You’ll sniff out fun in this urban dog simulator

Watch Disney’s middling 1988 animated film Oliver & Company and you’ll hear a Jack Russell Terrier voiced by Billy Joel sing about the rhythm of New York City. “Why should I worry,” he howls in one song early on, a long link of sausages dancing around his neck. He might be a homeless stray, but he’s got “New York heart.” Somewhere in-between Joel’s hammed-up Brooklyn accent and the film’s meandering adaptation of Oliver Twist lies the joyful squalor of a bunch of stiffly animated animals trolling the streets of a vast concrete jungle. In an upcoming expansion to his project Dog Park, designer Kevin Cancienne wants to capture the strange delight of being one of those dogs.

“I think one of the things that appeals to me about being a dog in that kind of space is how alienating it can all be,” Cancienne told me. “As a dog, the city wasn’t made for you.” Dense, crowded spaces like these are filled with as many possibilities for a dog as limitations. “You’re the wrong shape and the wrong size and there are tons of places you’re not welcome and you don’t quite understand how it’s all supposed to work,” he explained.

In Dog Park, a multiplayer game where users interact with one another as different canines, Cancienne wanted for people to try an experience play through the non-zero sum eyes of their pets. As Cancienne explained to Kill Screen last year, “When it comes to play, the dog’s only goal is to keep on having more fun.” In “City Dog,” a working title for the new project, he wants players to try encountering the rest of the world through this perspective and experience both the joys and fears that come with it. “I want to make an open world game where you start out as the least important character in that world, and more or less stay that way,” said Cancienne.

For the last several months, he’s been working on taking the interactive parts of Dog Park and expanding on them into a single-player adventure in a much larger, randomly generated city. Instead of using a place like Manhattan, however, Cancienne wanted something more conducive to the thrills of being a dog on the loose. “I started working on the procedural city stuff shortly after returning home from a trip to Tokyo,” he explained, “and Tokyo’s a great example of that kind of urban landscape.” Unlike the “predictable grids” of some of America’s larger cities, he felt the “organic, twisty, narrow shapes” of Asian and European cities offered more interesting spaces to “get pleasantly lost in.”

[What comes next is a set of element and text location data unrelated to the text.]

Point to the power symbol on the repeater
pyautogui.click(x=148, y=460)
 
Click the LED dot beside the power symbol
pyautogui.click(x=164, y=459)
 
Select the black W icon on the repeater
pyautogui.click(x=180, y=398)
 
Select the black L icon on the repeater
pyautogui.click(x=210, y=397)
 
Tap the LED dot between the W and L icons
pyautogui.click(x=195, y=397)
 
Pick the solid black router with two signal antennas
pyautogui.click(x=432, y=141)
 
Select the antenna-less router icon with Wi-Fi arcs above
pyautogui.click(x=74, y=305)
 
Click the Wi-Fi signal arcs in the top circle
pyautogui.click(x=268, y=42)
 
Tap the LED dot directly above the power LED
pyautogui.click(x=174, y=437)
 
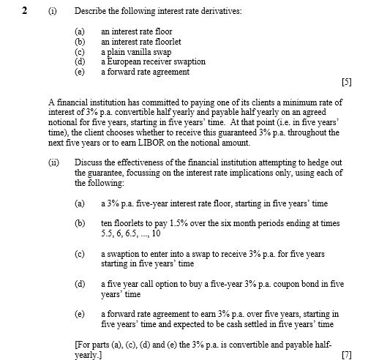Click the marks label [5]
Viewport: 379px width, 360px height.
[x=346, y=83]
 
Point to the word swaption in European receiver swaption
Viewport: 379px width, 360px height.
[x=187, y=62]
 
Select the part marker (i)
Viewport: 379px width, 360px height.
[x=54, y=10]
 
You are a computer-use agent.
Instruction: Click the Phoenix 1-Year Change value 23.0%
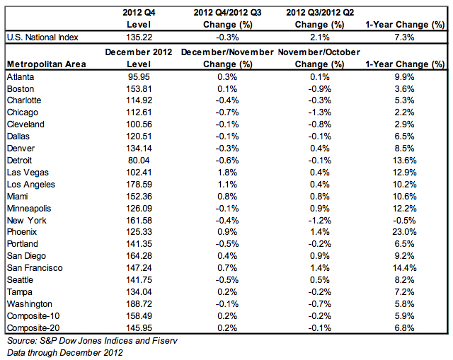point(404,232)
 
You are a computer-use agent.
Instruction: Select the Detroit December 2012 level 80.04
point(139,161)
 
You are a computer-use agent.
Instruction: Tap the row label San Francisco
point(35,268)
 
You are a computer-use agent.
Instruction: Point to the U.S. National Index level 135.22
point(139,37)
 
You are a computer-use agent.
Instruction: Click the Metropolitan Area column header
point(47,64)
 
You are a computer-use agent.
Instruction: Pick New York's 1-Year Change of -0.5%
point(404,221)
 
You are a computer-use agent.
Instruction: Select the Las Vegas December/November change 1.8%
point(227,173)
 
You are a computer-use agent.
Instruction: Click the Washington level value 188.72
point(139,304)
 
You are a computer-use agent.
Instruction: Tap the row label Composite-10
point(33,316)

“I wonder whether the dog really saw it that way”

While the vine Cancienne posted of “City Dog” makes tearing down city streets look fun and lighthearted, I asked him if he’d ever lost one of his own dogs. “I have, very luckily, never lost my dog in the city, or anywhere,” he said. “She’s very attached to us, though, and isn’t prone to wandering.” Found alone in a Washington Heights basement by a rescue group, Cancienne adopted Princess after fostering her for a few weeks.

While working on the game he did mention thinking about a dog he used to have years ago. “[He] was found wandering the streets in Williamsburg, going door to door apparently looking for food and shelter, before someone let him in.” He also thought about the story of Hachik?, an Akita dog born on a farm near the city of ?date who returned to the same train station for nine years after his owner had died. “When humans tell the story, we say it’s about loyalty and bravery, but I guess I wonder whether the dog really saw it that way,” said Cancienne. Wondering about the dog’s daily existence, whether he kept returning to the same spot because he missed his owner or because he was simply scared and hungry, helped inform Cancienne’s approach to “City Dog.”

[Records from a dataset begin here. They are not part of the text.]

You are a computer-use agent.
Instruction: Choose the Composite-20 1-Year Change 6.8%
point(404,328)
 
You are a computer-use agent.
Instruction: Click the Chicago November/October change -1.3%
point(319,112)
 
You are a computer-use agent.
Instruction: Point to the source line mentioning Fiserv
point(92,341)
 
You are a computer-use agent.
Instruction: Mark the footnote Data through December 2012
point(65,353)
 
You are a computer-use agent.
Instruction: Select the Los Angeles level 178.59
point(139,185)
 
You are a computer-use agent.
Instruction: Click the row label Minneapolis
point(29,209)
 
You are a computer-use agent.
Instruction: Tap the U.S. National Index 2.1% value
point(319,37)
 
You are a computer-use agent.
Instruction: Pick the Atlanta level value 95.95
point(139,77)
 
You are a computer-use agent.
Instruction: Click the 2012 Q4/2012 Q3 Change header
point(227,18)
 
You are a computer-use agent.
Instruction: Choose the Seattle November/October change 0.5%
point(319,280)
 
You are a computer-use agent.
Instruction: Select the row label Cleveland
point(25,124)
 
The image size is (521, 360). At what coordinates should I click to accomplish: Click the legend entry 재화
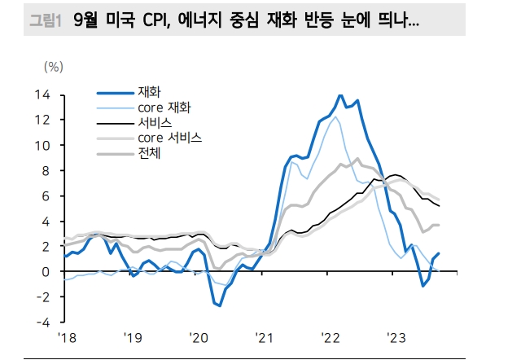coord(150,91)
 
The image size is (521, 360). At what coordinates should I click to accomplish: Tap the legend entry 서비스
coord(154,123)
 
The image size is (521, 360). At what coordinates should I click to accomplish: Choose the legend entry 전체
coord(150,152)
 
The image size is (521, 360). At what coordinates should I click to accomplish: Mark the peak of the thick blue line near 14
coord(340,95)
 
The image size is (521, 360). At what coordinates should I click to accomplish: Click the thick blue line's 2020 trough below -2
coord(218,306)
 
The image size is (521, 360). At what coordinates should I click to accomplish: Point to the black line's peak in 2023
coord(396,175)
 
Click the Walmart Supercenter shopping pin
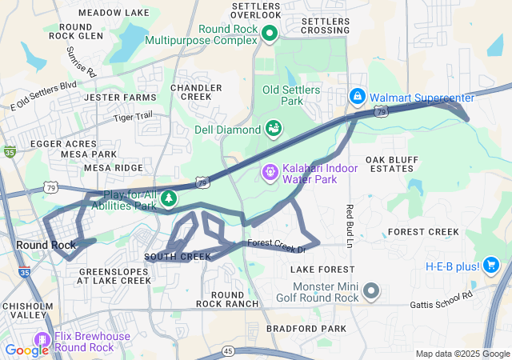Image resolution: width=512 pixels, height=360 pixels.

In his 1974 paper “What is it like to be a bat?” philosopher Thomas Nagel concluded that no matter how much information he had, there would always be limits to his ability to imagine the life of a bat, an intangible quality of its subjective experience that he would never have access to. Dog Park and “City Dog” might not be able to answer the question, “What’s it like to be a dog?” but together they offer an aesthetically playful and interactive way of exploring it. With the latter focusing on sniffing, collecting food, and negotiating a space filled with humans, and the former more narrowly tailored to the mechanics of dog-to-dog play, Cancienne is able to get at the question from more sides.

“I’m looking to release the two games as a package,” he told me. “I see them as two sides of the same coin.” In this way, the “fantasy” of being a dog that Cancienne is trying to create would be incomplete without both. He said he plans to launch a crowd funding campaign “soon-ish” in order to complete them.